Individual Final Project
EARLY LIVER DAMAGE BIOSENSOR
Abstract:
Liver disease is a major global health issue, and early detection of liver damage remains challenging due to the need for centralized laboratory testing and reliance on single-biomarker diagnostics. This project addresses the need for a rapid, low-cost, and accessible diagnostic tool for early and accurate detection of liver injury. The overall objective is to develop a paper-based, cell-free biosensor capable of detecting and grading liver damage from a finger-prick blood sample.

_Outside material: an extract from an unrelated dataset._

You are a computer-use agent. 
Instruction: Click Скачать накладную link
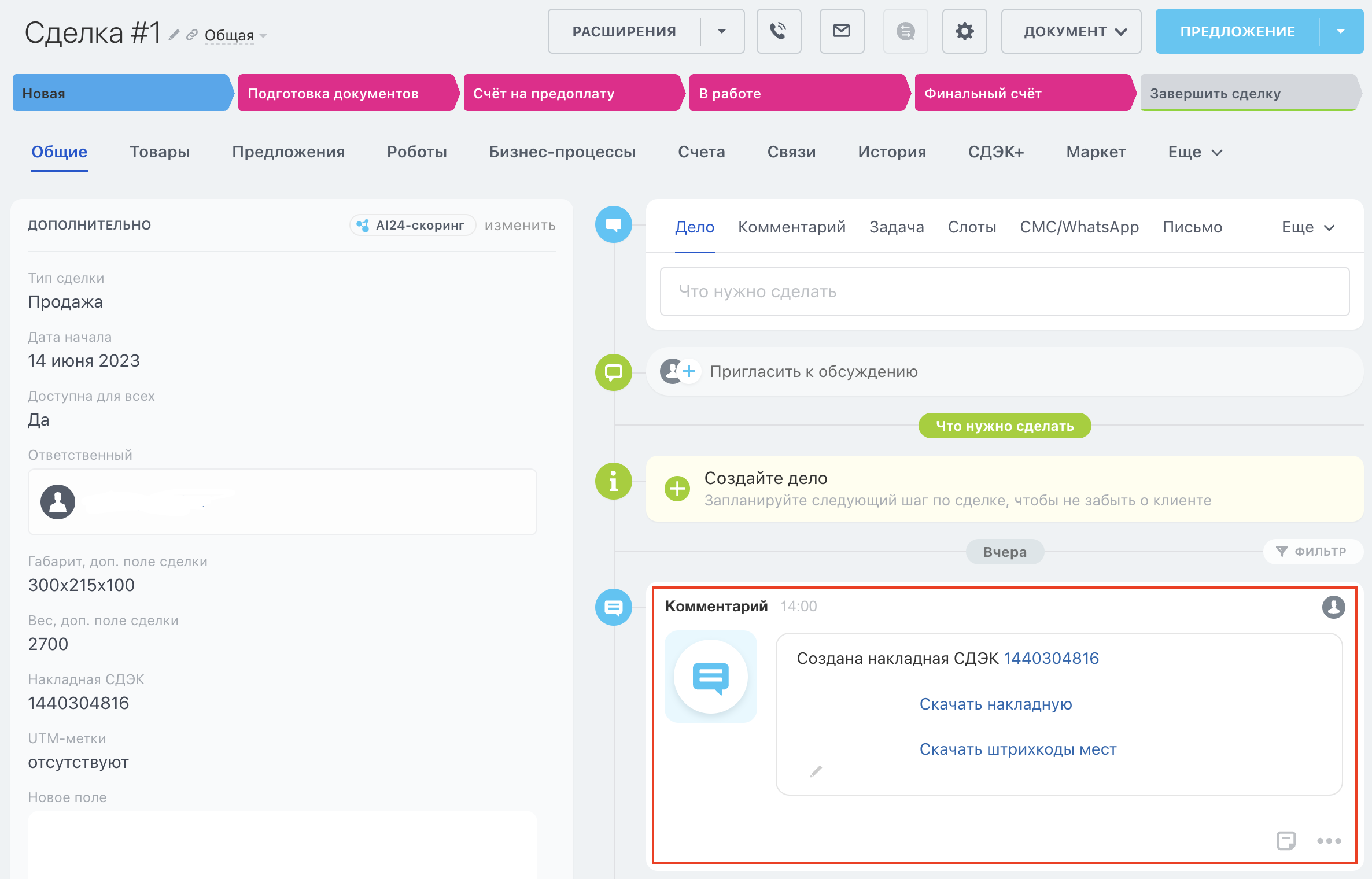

The project hypothesizes that a multiplex biosensing system integrating synthetic gene circuits can accurately distinguish between different levels of liver damage by measuring multiple circulating biomarkers simultaneously, specifically miR-122 and Keratin-18 (K18). These biomarkers reflect early hepatocyte stress and cell death, respectively, enabling more robust disease classification than single-marker approaches.
To achieve this objective, the system will use freeze-dried cell-free transcription-translation (TX-TL) systems embedded in paper-based microfluidic devices. Each biomarker will be detected through engineered genetic circuits such as RNA-responsive toehold switches or aptamer-based recognition systems, producing a measurable colorimetric or fluorescent output. Signals from multiple detection zones will be integrated into a computational scoring model that assigns a liver damage grade from 0 (healthy) to 4 (critical damage).
This approach is expected to demonstrate that synthetic biology-based biosensors can enable rapid, multiplex, point-of-care diagnostics for liver disease using minimal equipment and sample volume.